HowTo100m
HowTo100m is a vast multimodal dataset extracted from YouTube tutorial videos. It combines visual (video), auditory (audio/voice), and textual data (automatic subtitles) to allow the training of video-text alignment models, instruction comprehension, and multimodal research. It is a key resource for pre-training large-scale vision-language models.
Approximately 136 million audio/text pairs, from 1.2 million YouTube videos (approximately 20,000 hours of content)
Free access for academic research, under MIT license. Some videos are subject to YouTube's terms of use
Description
The dataset contains:
- 1.2 million “How-To” videos from YouTube
- Video segments automatically aligned with subtitles transcribed by YouTube
- A wide variety of fields: cooking, DIY, beauty, sport, etc.

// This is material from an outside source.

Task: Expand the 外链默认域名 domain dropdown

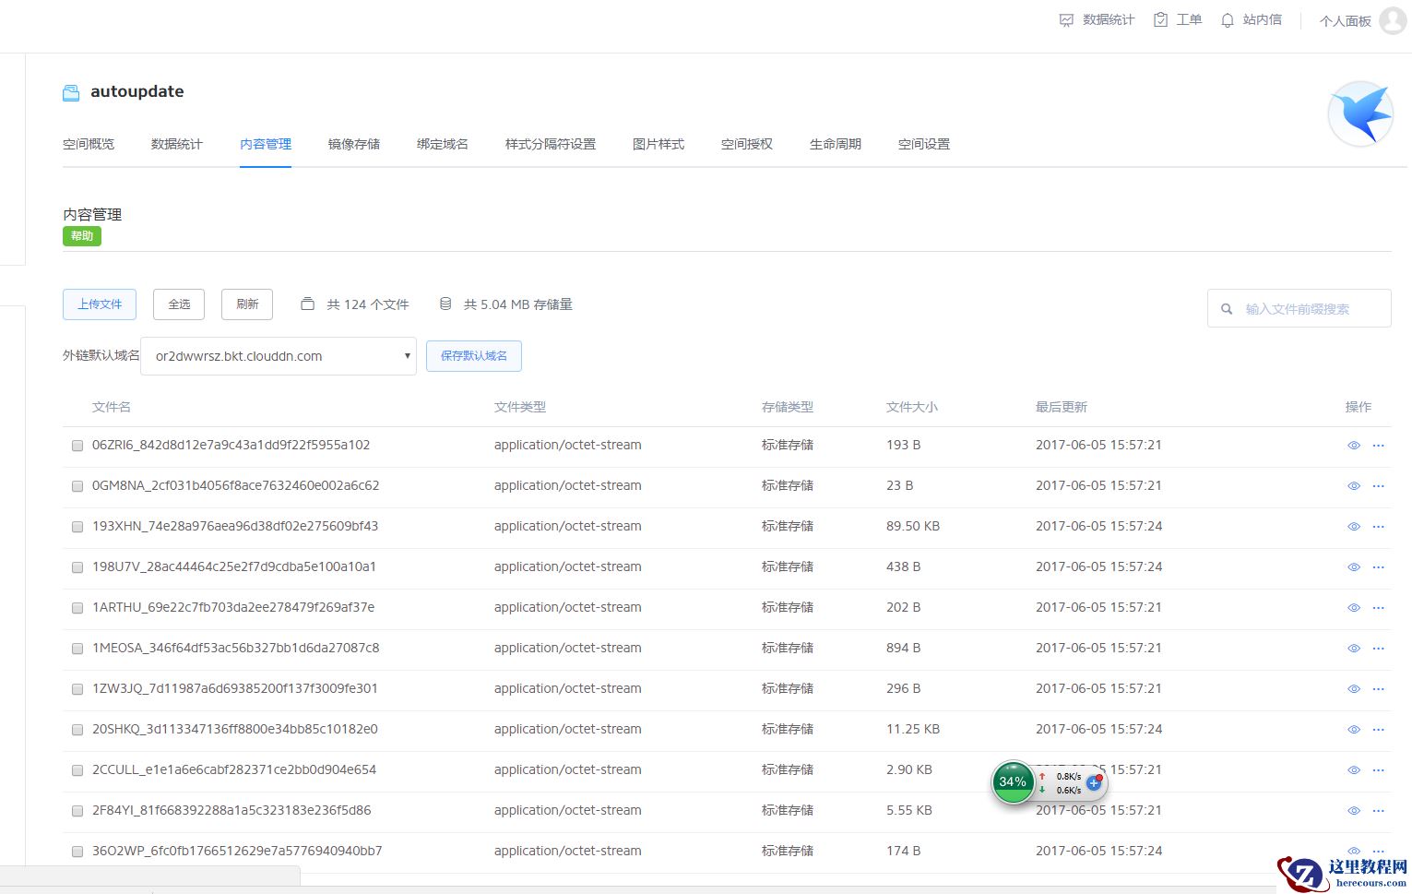Action: (278, 356)
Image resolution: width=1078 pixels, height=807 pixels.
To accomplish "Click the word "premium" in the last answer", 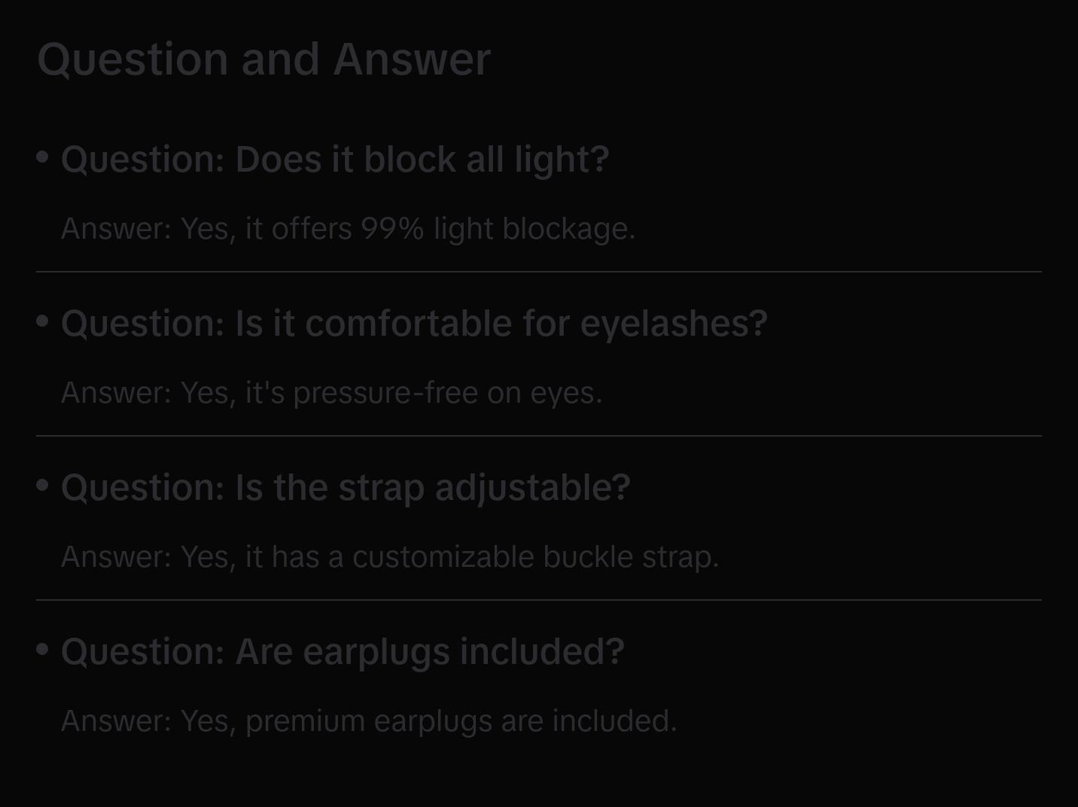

- Audio data (voice, ambiance), video (extracted images), text (raw transcripts)
- Extractions in the form of synchronized triples (key image, text, timestamp)
Although subtitles are generated automatically, their massive volume allows for robust learning with low supervision.
What is this dataset for?
HowTo100m is designed for:
- Training multimodal models (text + video + audio)
- Pre-training for tasks like video research, automatic caption, or understanding instructions
- The construction of shared representations between vision and language (e.g. VideoClip, Florence, Flamingo)
- The improvement of video-guided assistants (e.g. for robots, voice tutorials)
- Zero-shot search on video-text data
Can it be enriched or improved?
Yes, for example:
- Improve text-video alignment with more accurate transcription models (e.g. Whisper)
- Manually annotate segments for high supervision benchmarks
- Add semantic tags or action categories per frame
- Use for fine-tuning multimodal generative models (video-to-text or text-to-video)
🔗 Source: HowTo100m Dataset GitHub
Frequently Asked Questions
Are the subtitles reliable?
They are generated automatically, so sometimes noisy. However, their massive volume makes it possible to compensate for the imprecision at the global level.
Can this dataset be used to train generative models?
Yes, it is ideal for training or fine-tuning next-generation video-to-text or multi-modal models.
What architectures have been pre-trained with HowTo100m?
Models such as VideoClip, Frozen, MIL-NCE, or XCLIP have used this corpus for large-scale vision-language pre-training.